Q: What is the difference between search (Mode 2, 3, and 4) and refinement (Mode 1)?
A: In a search, many different orientations are tested, followed by local refinement at each test orientation. A search can therefore find better particle orientations, even if these are very different from the current best orientations. However, a search is computationally expensive. In refinement, only orientational parameters close to the current best parameters are searched. This type of refinement is therefore unlikely to determine the correct orientation parameters if these are very different from the current parameters. A refinement runs much faster than a search.
Q: What is the difference between FSC and Part_FSC in the table at the end of the particle parameter file?
A: The FSC table list the Fourier Shell Correlation curve for the two reconstructions calculated from even and odd-numbered particles. For this calculation, the reconstructions are masked with a spherical mask with a radius set by keyword outer_radius. This FSC includes some noise that is inside the spherical mask and not part of the particle density. To get a more accurate resolution estimate, one can apply a tighter mask to the two half reconstructions. This is done in some software packages. In Frealign, no tight mask is applied. Instead, the FSC that would have been obtained with a tight mask is estimated from the volume fraction that is occupied by the particle. This estimated FSC is tabulated under Part_FSC and should indicate the resolution of the reconstruction more accurately than the table listed under FSC.
Q: Why does the FSC or Part_FSC show negative values?
A: Both curves include some noise and when the correlation is weak, this noise can lead to negative correlations.
Q: What the meaning of the OCC column in the particle parameter file?
A: This column lists the fraction (multiplied by 100) of the particle belonging to a particular class. If only one class is present, all particles should show a value of 100. Frealign uses these values as weights to calculate a reconstruction.
Q: What is the meaning of the LogP column in the particle parameter file?
A: This column lists the log values of the likelihoods calculated for each particle. These values are used for Maximum Likelihood classification by Frealign. During the course of refinement, the scores should increase.
Q: What is the meaning of the SIGMA column in the particle parameter file?
A: The SIGMA values indicate the standard deviation of the noise in each particle. These values are used for Maximum Likelihood classification by Frealign.
Q: What is the meaning of the SCORE column in the particle parameter file?
A: The particle scores are a combination of correlation coefficients (multiplied by 100) between particles and reference and Maximum-Likelihood like parameter restraints. During the course of refinement, the scores should increase.
Q: What is a good SCORE, what not?
A: SCORE values vary widely according to the signal-to-noise ratio present in the images. For large particles with good contrast, the values tend to be higher (for example, 60 or 70) while for small particles they are lower (for example, 20 to 30). SCORE values also depend on the high resolution limited (keyword res_high_refinement) used because the data at higher resolution tends to be noisier than at lower resolution.
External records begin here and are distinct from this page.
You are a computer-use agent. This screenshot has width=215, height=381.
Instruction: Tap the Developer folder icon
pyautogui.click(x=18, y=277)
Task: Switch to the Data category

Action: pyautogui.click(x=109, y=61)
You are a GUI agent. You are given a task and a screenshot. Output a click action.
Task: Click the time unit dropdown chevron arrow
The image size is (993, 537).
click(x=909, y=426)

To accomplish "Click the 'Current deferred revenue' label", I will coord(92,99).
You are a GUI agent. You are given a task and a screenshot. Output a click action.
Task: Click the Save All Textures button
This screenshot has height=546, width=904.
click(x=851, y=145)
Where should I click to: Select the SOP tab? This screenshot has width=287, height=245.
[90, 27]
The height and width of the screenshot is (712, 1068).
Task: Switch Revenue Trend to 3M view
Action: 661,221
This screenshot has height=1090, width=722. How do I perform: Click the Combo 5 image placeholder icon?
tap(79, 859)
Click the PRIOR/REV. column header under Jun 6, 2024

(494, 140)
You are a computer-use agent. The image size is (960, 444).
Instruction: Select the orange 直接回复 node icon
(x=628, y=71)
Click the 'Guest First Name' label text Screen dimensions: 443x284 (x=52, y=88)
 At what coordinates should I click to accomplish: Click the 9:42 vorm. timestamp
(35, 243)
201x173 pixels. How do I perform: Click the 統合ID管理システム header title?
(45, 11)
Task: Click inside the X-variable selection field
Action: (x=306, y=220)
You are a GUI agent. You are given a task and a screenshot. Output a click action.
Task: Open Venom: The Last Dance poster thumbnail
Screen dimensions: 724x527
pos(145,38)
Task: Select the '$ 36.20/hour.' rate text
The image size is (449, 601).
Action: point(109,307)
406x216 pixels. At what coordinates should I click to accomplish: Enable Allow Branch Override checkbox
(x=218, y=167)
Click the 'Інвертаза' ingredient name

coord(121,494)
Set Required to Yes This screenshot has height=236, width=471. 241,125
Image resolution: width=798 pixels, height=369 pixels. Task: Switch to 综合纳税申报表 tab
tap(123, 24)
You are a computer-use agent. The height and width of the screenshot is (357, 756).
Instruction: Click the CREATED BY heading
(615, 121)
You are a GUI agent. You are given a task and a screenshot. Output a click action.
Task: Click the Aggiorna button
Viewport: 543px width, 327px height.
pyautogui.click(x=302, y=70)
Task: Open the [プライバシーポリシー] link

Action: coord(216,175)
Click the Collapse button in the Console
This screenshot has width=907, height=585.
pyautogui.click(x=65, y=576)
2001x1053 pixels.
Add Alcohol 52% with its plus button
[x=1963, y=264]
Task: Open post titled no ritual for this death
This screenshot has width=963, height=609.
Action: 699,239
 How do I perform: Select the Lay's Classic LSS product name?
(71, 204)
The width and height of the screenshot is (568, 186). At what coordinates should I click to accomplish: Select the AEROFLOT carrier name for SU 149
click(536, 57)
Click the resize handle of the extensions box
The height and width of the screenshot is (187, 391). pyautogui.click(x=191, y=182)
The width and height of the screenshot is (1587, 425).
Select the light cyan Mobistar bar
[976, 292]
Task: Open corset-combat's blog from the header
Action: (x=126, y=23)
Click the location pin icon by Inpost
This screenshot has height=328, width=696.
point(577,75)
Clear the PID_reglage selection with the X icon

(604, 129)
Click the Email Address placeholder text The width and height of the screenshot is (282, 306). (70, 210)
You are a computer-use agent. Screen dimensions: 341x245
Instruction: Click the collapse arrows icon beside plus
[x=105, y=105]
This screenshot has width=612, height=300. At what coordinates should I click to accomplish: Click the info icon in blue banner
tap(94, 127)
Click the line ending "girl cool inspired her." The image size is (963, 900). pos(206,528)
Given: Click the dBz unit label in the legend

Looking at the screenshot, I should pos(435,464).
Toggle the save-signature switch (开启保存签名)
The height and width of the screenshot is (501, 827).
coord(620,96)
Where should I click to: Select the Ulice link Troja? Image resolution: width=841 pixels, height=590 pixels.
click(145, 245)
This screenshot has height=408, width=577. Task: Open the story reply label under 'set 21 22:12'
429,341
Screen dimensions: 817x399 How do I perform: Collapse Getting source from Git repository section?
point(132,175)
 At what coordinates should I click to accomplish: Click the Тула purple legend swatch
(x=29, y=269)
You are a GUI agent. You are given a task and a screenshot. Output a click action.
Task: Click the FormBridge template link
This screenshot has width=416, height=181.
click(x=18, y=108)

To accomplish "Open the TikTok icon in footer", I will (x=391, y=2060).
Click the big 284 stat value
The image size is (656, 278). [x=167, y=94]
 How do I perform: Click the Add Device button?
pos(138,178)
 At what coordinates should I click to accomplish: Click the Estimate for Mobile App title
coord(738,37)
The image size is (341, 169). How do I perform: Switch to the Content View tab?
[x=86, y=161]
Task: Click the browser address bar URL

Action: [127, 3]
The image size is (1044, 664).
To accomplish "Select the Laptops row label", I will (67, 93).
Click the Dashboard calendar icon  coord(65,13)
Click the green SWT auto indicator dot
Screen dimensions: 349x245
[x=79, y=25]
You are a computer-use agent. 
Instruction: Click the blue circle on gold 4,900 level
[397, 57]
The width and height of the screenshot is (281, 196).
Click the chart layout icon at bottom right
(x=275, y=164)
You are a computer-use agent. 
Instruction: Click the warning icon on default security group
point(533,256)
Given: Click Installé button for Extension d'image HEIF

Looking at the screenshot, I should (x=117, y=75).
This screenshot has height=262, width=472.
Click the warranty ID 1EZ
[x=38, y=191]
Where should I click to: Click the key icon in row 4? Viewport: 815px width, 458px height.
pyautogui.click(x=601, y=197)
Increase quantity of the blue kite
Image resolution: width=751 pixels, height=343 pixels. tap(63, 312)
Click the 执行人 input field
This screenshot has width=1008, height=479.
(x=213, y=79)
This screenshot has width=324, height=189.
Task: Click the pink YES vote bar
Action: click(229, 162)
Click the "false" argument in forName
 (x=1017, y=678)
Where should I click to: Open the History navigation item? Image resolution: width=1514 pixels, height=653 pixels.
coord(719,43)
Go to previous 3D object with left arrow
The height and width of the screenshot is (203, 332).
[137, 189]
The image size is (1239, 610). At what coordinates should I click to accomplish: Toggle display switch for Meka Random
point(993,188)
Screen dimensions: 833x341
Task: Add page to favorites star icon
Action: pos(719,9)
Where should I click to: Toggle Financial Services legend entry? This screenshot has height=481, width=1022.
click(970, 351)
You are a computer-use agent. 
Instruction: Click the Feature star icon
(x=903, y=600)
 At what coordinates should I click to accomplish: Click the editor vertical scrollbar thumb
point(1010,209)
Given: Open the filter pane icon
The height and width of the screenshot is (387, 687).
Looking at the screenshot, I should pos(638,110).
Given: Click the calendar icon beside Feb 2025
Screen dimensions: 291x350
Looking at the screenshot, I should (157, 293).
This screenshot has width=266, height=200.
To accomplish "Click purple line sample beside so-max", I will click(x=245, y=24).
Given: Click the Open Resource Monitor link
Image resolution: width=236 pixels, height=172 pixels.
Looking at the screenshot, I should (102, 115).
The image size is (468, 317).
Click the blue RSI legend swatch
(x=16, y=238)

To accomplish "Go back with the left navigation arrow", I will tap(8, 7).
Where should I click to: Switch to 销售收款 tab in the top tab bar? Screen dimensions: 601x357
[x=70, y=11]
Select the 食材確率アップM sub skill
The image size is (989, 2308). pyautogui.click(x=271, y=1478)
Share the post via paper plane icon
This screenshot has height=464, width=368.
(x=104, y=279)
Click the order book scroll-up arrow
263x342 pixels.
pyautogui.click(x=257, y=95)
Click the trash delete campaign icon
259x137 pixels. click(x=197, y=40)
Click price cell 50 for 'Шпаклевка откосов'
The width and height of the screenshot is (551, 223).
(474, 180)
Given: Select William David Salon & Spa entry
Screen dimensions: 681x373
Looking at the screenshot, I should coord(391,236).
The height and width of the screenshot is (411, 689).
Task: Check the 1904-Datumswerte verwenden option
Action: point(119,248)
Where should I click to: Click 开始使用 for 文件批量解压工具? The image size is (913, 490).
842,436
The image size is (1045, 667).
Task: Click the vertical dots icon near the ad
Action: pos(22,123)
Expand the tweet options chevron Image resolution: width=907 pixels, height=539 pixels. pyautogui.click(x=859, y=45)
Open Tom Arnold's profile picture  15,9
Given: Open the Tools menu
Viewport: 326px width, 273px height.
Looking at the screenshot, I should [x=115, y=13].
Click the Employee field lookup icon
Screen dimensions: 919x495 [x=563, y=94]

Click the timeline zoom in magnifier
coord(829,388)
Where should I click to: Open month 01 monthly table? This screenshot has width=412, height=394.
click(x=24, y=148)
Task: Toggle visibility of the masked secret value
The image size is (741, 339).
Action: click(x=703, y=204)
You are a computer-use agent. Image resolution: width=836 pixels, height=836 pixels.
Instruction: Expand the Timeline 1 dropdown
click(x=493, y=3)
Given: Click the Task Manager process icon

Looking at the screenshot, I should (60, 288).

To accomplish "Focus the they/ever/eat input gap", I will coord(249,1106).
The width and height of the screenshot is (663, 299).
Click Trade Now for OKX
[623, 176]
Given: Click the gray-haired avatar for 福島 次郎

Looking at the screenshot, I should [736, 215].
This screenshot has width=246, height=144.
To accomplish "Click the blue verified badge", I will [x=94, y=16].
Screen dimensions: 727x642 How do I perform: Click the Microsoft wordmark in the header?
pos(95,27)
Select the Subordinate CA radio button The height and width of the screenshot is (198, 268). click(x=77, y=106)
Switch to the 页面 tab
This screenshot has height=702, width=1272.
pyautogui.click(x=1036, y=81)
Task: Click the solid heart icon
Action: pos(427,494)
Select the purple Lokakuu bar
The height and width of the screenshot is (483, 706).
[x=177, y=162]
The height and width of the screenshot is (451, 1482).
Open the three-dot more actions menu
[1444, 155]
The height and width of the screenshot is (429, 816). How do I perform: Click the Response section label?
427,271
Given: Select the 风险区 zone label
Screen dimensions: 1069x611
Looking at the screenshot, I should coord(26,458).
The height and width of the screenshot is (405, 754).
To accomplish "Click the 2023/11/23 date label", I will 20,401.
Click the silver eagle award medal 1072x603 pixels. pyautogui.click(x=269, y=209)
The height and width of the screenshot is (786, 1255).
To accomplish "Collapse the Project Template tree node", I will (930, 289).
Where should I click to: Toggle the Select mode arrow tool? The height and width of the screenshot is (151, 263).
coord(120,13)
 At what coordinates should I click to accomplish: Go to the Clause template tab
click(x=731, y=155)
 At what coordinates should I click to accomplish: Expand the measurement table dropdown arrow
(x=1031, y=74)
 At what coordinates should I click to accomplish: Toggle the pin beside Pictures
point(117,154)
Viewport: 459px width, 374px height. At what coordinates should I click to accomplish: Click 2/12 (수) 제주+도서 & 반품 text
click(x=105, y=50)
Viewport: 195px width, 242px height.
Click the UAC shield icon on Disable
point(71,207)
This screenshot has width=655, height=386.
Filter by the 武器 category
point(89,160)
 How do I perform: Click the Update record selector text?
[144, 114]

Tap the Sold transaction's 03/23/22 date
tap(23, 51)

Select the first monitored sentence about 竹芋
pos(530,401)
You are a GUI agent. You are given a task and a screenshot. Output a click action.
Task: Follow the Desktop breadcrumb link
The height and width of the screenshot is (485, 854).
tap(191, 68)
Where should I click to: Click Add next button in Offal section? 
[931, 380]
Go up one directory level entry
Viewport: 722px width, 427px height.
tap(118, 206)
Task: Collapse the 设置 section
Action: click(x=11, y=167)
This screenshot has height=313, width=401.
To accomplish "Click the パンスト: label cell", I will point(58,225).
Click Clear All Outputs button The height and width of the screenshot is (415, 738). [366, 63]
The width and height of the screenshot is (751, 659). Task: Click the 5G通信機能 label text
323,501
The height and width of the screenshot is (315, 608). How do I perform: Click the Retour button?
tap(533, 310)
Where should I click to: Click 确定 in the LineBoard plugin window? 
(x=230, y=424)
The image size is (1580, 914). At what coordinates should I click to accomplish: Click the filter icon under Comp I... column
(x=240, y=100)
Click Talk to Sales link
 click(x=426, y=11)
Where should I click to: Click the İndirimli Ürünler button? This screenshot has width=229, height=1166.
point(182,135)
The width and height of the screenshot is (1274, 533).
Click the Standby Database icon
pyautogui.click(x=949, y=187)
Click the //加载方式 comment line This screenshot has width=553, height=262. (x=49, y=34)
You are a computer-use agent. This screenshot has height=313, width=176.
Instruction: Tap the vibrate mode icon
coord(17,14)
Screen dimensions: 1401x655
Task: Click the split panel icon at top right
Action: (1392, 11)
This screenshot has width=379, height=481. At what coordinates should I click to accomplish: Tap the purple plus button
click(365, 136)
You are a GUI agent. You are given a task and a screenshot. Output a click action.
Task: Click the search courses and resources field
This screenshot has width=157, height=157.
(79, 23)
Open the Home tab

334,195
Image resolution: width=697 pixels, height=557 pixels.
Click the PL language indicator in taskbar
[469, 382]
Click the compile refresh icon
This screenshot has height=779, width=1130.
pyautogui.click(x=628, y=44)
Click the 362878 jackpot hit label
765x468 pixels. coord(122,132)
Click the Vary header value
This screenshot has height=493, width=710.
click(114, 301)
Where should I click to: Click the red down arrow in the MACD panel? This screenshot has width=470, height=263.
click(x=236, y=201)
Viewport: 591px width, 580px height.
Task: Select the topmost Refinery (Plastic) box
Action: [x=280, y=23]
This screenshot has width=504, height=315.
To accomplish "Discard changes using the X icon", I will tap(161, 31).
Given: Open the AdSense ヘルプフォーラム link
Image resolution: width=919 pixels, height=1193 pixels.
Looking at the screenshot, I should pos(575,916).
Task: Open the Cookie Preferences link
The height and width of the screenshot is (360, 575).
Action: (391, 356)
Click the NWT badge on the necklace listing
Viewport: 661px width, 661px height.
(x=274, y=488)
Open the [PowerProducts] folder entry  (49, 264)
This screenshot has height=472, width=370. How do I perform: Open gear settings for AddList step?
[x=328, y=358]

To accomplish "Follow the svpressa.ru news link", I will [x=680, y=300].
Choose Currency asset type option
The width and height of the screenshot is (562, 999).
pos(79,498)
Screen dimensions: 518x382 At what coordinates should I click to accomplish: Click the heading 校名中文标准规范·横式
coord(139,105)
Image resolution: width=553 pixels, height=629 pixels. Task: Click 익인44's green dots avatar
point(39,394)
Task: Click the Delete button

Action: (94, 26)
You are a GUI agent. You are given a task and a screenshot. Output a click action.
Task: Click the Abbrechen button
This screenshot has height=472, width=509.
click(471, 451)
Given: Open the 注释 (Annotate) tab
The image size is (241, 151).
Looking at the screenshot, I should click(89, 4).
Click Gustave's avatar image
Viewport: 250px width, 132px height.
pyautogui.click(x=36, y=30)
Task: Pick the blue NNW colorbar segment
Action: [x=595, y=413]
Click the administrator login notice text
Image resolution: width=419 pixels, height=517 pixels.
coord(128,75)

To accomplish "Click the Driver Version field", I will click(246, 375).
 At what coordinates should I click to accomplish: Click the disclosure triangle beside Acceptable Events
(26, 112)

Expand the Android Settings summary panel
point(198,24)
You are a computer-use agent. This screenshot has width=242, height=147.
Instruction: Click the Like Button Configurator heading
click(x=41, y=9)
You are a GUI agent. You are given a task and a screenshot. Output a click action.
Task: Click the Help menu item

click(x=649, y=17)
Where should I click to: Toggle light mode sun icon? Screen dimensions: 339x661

Therefore, increasing the resolution limit usually decreases the SCORE values.
Q: What is the meaning of the CHANGE column in the particle parameter file?
A: This column lists the changes in the SCORE values from the previous cycle. Convergence of the refinement is usually indicated by smaller values in the CHANGE column compared to earlier refinement cycles. For a successful refinement, the score changes are typically in the range of 0.1 or smaller.
Q: Where can I find the two reconstructions calculated from even and odd particles that are used for the Fourier Shell Correlation?
A: The two reconstructions can be found in Frealign’s scratch directory. They contain the string “maps1” and “map2” in their file names.
Q: How is the resolution limit used in the search/refinement set?
A: The resolution limit is set in mparameters, keyword res_high_refinement. This is the resolution used to low-pass filter the reference during particle alignment. It is not adjusted automatically and should be set carefully by the user according to the current resolution of the reference reconstruction (see FSC tables). In a successful refinement, the resolution indicated by the FSC (or Part_FSC) should significantly exceed that set by res_high_refinement. If the FSC indicates a resolution close to the user-set limit, this may indicate overfitting. In this case, the FSC curve cannot be used for a reliable resolution estimate.
Q: What is the difference between mparameter keywords res_high_refinement and res_high_class?
A: Like res_high_refinement, res_high_class indicates a resolution limit. However, the res_high_class limit is used to evaluate the log likelihood values used for classification. This gives the user the option to evaluate differences between particles at a lower resolution than the resolution used for particle alignment. If res_high_refinement is set to a lower resolution (larger values) than res_high_class, res_high_class is automatically adjusted to match res_high_refinement.
Q: When should I start classification?
A: Classification is started simply by setting the value for keyword nclasses to a number larger than 1 (in mparameters). It is recommended to do this after running a number of refinement cycles with a single class until the refinement converges (score changes are small on average).
Q: How do I sharpen the final map (apply a negative B-factor)?
A: Frealign comes with a program called bfactor.exe. It can be used to apply a negative B-factor and a low-pass filter (to limit the resolution of the map to the resolution limit indicated by the FSC curve). When applying a negative B-factor and low-pass filter, the cosine edge filter should be used. A Gaussian filter will essentially undo the B-factor sharpening. The amount of sharpening (the value of the negative B-factor) can be estimated from a Guinier plot. bfactor.exe estimates the B-factor that should be applied from such a plot in a user-specified resolution interval. However, unless the reconstruction has a resolution significantly higher than 10 Å this estimate can have a significant error. In this case, the best way to estimate the correct B-factor for sharpening is by trial and error: to much sharpening will lead to significant noise features in the map while too little sharpening will produce a map that does not display details that should be visible at the nominal resolution of the map.
Q: How do I low-pass filter my maps?
A: A low-pass filter can be applied using the program bfactor.exe. Both Gaussian and cosine-edge filters can be applied. For the cosine-edge filter, a width of 5 pixels (in Fourier space) for the edge usually yields good results.
Q: Can Frealign work with Spider particle image stacks?
A: No, if Spider formatted files are used, they have to be simple 3D files, i.e. files that have a single header and a series of 2D sections.
Q: Where can I find more information about different Frealign options and parameters?
A: Frealign comes with a README.txt file that can be found in the man Frealign directory. It contains more detailed information about input parameters.
Q: How can I merge classes that were produced by 3D classification?
A: Classes can be combined into a single class using the program merge_classes.exe. It reads the particle image stack and alignment parameter files of the classes to merge and writes out a new stack containing only particle images from the selected classes, as well as a single parameter file describing the particle alignments.
Q: How can I select particles belonging to a particular class?
A: A single class or multiple classes can be selected and combined into a new single class using the program select_classes.exe. It reads the particle image stack and alignment parameter files of all classes and allows the user to specify the classes that should be selected for output into a new stack and parameter file.
Q: Some programs ask to specify the image format as M, S or I. What does this mean?
A: M, S and I stand for MRC, Spider and IMAGIC format.